— Task prompt —
The output is to match the entries below character for character.

— Dataset content —
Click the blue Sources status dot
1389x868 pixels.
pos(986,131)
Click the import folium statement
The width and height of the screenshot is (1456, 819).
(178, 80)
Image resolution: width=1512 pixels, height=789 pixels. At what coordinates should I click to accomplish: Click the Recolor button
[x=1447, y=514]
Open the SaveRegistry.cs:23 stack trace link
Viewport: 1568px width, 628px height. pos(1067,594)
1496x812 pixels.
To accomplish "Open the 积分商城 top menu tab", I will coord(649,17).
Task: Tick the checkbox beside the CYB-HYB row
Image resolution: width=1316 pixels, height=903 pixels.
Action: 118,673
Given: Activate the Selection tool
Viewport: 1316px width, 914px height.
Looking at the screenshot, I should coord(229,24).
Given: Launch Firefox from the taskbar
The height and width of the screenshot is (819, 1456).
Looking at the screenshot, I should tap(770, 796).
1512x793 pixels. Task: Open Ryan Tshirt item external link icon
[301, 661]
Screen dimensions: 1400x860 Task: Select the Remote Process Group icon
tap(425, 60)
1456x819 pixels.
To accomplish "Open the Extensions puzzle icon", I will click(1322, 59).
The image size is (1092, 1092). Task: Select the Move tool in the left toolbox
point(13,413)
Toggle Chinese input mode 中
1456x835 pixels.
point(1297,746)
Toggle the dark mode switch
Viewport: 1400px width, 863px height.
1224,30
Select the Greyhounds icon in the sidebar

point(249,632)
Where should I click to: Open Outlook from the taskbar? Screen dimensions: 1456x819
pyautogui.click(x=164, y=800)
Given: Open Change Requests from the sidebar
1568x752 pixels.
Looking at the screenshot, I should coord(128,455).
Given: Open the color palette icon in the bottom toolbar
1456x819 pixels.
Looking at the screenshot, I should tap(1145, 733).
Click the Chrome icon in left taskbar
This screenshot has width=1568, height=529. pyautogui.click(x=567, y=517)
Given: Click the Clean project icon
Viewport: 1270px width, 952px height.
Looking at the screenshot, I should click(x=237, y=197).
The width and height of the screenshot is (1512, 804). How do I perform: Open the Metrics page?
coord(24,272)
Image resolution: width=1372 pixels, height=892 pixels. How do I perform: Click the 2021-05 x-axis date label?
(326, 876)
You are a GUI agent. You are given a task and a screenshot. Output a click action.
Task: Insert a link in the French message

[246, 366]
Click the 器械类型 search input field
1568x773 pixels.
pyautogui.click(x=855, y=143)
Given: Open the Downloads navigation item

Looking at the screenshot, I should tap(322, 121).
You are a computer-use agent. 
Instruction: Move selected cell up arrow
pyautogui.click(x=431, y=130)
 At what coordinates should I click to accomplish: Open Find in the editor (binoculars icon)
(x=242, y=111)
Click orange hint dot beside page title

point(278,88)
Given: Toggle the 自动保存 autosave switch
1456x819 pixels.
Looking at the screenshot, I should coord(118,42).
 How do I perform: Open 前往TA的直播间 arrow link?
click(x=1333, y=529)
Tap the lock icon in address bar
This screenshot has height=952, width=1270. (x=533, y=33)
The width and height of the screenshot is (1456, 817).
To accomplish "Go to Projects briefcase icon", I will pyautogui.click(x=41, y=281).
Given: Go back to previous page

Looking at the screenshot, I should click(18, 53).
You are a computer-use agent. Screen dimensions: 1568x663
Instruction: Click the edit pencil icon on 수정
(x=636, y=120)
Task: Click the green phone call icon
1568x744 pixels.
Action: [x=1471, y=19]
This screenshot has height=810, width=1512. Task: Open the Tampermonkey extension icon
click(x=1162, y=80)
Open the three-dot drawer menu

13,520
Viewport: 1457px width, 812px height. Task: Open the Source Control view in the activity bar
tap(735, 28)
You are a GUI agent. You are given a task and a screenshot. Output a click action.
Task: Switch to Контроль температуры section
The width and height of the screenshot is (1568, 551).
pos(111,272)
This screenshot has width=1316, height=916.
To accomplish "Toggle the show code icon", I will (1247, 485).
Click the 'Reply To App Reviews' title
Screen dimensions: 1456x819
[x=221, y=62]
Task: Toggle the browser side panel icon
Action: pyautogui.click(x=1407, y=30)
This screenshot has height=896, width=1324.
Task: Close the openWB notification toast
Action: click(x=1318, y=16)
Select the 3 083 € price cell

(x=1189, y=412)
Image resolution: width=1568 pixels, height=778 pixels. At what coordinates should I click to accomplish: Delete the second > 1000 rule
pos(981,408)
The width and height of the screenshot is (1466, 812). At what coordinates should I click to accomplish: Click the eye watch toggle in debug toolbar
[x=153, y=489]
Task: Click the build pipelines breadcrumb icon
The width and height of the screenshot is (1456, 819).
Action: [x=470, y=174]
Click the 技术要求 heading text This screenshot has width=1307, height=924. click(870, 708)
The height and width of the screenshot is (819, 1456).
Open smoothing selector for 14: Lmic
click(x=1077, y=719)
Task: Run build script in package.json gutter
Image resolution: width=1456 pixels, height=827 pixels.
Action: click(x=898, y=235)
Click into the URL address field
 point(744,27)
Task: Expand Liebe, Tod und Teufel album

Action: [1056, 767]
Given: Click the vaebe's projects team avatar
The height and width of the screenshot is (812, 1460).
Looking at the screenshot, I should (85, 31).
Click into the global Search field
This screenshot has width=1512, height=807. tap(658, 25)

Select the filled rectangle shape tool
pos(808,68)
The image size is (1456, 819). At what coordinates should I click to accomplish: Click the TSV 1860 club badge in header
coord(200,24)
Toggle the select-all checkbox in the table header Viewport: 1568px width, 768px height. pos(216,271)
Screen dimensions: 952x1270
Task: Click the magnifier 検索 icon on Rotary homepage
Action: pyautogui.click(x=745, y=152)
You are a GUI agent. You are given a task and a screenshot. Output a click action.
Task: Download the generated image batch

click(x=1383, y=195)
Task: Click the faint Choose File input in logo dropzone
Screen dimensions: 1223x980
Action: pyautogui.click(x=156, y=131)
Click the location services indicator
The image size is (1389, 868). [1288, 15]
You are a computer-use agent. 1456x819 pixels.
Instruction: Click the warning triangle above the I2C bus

— Problem solution —
Click the blue Sources status dot
1389x868 pixels.
pos(986,131)
Click the import folium statement
The width and height of the screenshot is (1456, 819).
(178, 80)
Image resolution: width=1512 pixels, height=789 pixels. At what coordinates should I click to accomplish: Click the Recolor button
[x=1447, y=514]
Open the SaveRegistry.cs:23 stack trace link
Viewport: 1568px width, 628px height. pos(1067,594)
1496x812 pixels.
To accomplish "Open the 积分商城 top menu tab", I will coord(649,17).
Task: Tick the checkbox beside the CYB-HYB row
Image resolution: width=1316 pixels, height=903 pixels.
Action: 118,673
Given: Activate the Selection tool
Viewport: 1316px width, 914px height.
Looking at the screenshot, I should coord(229,24).
Given: Launch Firefox from the taskbar
The height and width of the screenshot is (819, 1456).
Looking at the screenshot, I should tap(770, 796).
1512x793 pixels. Task: Open Ryan Tshirt item external link icon
[301, 661]
Screen dimensions: 1400x860 Task: Select the Remote Process Group icon
tap(425, 60)
1456x819 pixels.
To accomplish "Open the Extensions puzzle icon", I will click(1322, 59).
The image size is (1092, 1092). Task: Select the Move tool in the left toolbox
point(13,413)
Toggle Chinese input mode 中
1456x835 pixels.
point(1297,746)
Toggle the dark mode switch
Viewport: 1400px width, 863px height.
1224,30
Select the Greyhounds icon in the sidebar

point(249,632)
Where should I click to: Open Outlook from the taskbar? Screen dimensions: 1456x819
pyautogui.click(x=164, y=800)
Given: Open Change Requests from the sidebar
1568x752 pixels.
Looking at the screenshot, I should coord(128,455).
Given: Open the color palette icon in the bottom toolbar
1456x819 pixels.
Looking at the screenshot, I should tap(1145, 733).
Click the Chrome icon in left taskbar
This screenshot has width=1568, height=529. pyautogui.click(x=567, y=517)
Given: Click the Clean project icon
Viewport: 1270px width, 952px height.
Looking at the screenshot, I should click(x=237, y=197).
The width and height of the screenshot is (1512, 804). How do I perform: Open the Metrics page?
coord(24,272)
Image resolution: width=1372 pixels, height=892 pixels. How do I perform: Click the 2021-05 x-axis date label?
(326, 876)
You are a GUI agent. You are given a task and a screenshot. Output a click action.
Task: Insert a link in the French message

[246, 366]
Click the 器械类型 search input field
1568x773 pixels.
pyautogui.click(x=855, y=143)
Given: Open the Downloads navigation item

Looking at the screenshot, I should tap(322, 121).
You are a computer-use agent. 
Instruction: Move selected cell up arrow
pyautogui.click(x=431, y=130)
 At what coordinates should I click to accomplish: Open Find in the editor (binoculars icon)
(x=242, y=111)
Click orange hint dot beside page title

point(278,88)
Given: Toggle the 自动保存 autosave switch
1456x819 pixels.
Looking at the screenshot, I should coord(118,42).
 How do I perform: Open 前往TA的直播间 arrow link?
click(x=1333, y=529)
Tap the lock icon in address bar
This screenshot has height=952, width=1270. (x=533, y=33)
The width and height of the screenshot is (1456, 817).
To accomplish "Go to Projects briefcase icon", I will pyautogui.click(x=41, y=281).
Given: Go back to previous page

Looking at the screenshot, I should click(18, 53).
You are a computer-use agent. Screen dimensions: 1568x663
Instruction: Click the edit pencil icon on 수정
(x=636, y=120)
Task: Click the green phone call icon
1568x744 pixels.
Action: [x=1471, y=19]
This screenshot has height=810, width=1512. Task: Open the Tampermonkey extension icon
click(x=1162, y=80)
Open the three-dot drawer menu

13,520
Viewport: 1457px width, 812px height. Task: Open the Source Control view in the activity bar
tap(735, 28)
You are a GUI agent. You are given a task and a screenshot. Output a click action.
Task: Switch to Контроль температуры section
The width and height of the screenshot is (1568, 551).
pos(111,272)
This screenshot has width=1316, height=916.
To accomplish "Toggle the show code icon", I will (1247, 485).
Click the 'Reply To App Reviews' title
Screen dimensions: 1456x819
[x=221, y=62]
Task: Toggle the browser side panel icon
Action: pyautogui.click(x=1407, y=30)
This screenshot has height=896, width=1324.
Task: Close the openWB notification toast
Action: click(x=1318, y=16)
Select the 3 083 € price cell

(x=1189, y=412)
Image resolution: width=1568 pixels, height=778 pixels. At what coordinates should I click to accomplish: Delete the second > 1000 rule
pos(981,408)
The width and height of the screenshot is (1466, 812). At what coordinates should I click to accomplish: Click the eye watch toggle in debug toolbar
[x=153, y=489]
Task: Click the build pipelines breadcrumb icon
The width and height of the screenshot is (1456, 819).
Action: [x=470, y=174]
Click the 技术要求 heading text This screenshot has width=1307, height=924. click(870, 708)
The height and width of the screenshot is (819, 1456).
Open smoothing selector for 14: Lmic
click(x=1077, y=719)
Task: Run build script in package.json gutter
Image resolution: width=1456 pixels, height=827 pixels.
Action: click(x=898, y=235)
Click into the URL address field
 point(744,27)
Task: Expand Liebe, Tod und Teufel album

Action: [1056, 767]
Given: Click the vaebe's projects team avatar
The height and width of the screenshot is (812, 1460).
Looking at the screenshot, I should (85, 31).
Click into the global Search field
This screenshot has width=1512, height=807. tap(658, 25)

Select the filled rectangle shape tool
pos(808,68)
The image size is (1456, 819). At what coordinates should I click to accomplish: Click the TSV 1860 club badge in header
coord(200,24)
Toggle the select-all checkbox in the table header Viewport: 1568px width, 768px height. pos(216,271)
Screen dimensions: 952x1270
Task: Click the magnifier 検索 icon on Rotary homepage
Action: pyautogui.click(x=745, y=152)
You are a GUI agent. You are given a task and a screenshot. Output a click action.
Task: Download the generated image batch

click(x=1383, y=195)
Task: Click the faint Choose File input in logo dropzone
Screen dimensions: 1223x980
Action: pyautogui.click(x=156, y=131)
Click the location services indicator
The image size is (1389, 868). [1288, 15]
You are a computer-use agent. 1456x819 pixels.
Instruction: Click the warning triangle above the I2C bus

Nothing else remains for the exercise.